First off, thank you for reaching out to our little project.

Does this format contain what your database would want to know from other databases?

This database is primarily concerned with advisories affecting RubyGems and Ruby implementations. I did not see any examples of a RubyGem or Ruby advisory in the document, so I cannot give specific feedback. Based on the examples that I did see, the metadata does contain affected semver-version ranges which we could convert to RubyGems style version ranges; {"type": "SEMVER", "introduced": "1.15.0", "fixed": "1.15.17"} would become affected: ">= 1.15.0, < 1.15.17".

Would you be willing to make your database available in this format?

Considering that bundler-audit uses the current YAML schema, we must be careful about changing the schema. Also, while JSON is machine readable, it is not exactly human readable/writable, especially for data containing multi-paragraph text blocks. Where as plain YAML excels at representing multi-paragraph text blocks in a human readable/writable manner.

I am also hesitant about rushing to adopt or become dependent on a new format that might not become widely adopted or suddenly becomes unsupported. It also seems like a lot of work that we the maintainers would have to take on ourselves, especially for a new format which hasn't reached v1.0 yet and is still under active development. There would need to be a clear benefit to ruby-advisory-db and bundler-audit, in order to justify taking on the work of migrating to a new advisory format.

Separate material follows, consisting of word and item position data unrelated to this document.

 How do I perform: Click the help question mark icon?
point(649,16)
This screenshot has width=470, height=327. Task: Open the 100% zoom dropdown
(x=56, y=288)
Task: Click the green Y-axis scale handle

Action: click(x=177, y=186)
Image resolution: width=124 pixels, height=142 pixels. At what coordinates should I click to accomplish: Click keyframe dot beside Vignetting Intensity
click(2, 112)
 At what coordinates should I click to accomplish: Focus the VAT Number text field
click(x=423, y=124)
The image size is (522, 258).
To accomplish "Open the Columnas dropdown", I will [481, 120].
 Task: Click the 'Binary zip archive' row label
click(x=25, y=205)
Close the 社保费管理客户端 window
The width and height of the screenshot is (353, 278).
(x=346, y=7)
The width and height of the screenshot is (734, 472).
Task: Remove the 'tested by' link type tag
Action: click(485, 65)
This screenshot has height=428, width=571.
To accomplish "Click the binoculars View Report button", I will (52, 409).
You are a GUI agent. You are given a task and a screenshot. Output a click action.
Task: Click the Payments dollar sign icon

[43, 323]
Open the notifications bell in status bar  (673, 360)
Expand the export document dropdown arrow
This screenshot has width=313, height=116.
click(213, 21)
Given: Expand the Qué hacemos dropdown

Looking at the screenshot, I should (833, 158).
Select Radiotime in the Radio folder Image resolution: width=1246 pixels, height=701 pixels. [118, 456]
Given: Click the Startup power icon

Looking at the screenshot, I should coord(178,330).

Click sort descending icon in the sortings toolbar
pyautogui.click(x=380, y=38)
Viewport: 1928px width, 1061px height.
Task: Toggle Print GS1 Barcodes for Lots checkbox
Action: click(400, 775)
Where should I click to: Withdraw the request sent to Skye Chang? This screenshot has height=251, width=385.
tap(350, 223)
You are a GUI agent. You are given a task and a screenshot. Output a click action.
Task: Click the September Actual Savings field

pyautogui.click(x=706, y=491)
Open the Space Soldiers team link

That said, the Google OSV team is more than welcome to help contribute back to ruby-advisory-db, by either submitting advisories or code contributions to help integrate the two advisory schemas.

oliverchang commented 3 years ago

Thank you very much for the feedback!

I added an example of a RubyGems advisory into the document.

Re changing the schema format, we're not necessarily asking everybody to use this format as the source of truth, only that databases export this JSON format so people can easily build ecosystem-agnostic tooling to consume vulnerabilities in all open source package ecosystems.

Regarding the format spec being widely adopted, the Go vulnerability database, Rust vulnerability database are committed to exporting this format, and we've very close to helping the Python community launch its own vulnerability database. We also have a DB of vulns found by our OSS-Fuzz service. We're hoping to finalise this as a V1 spec very soon after gathering more feedback.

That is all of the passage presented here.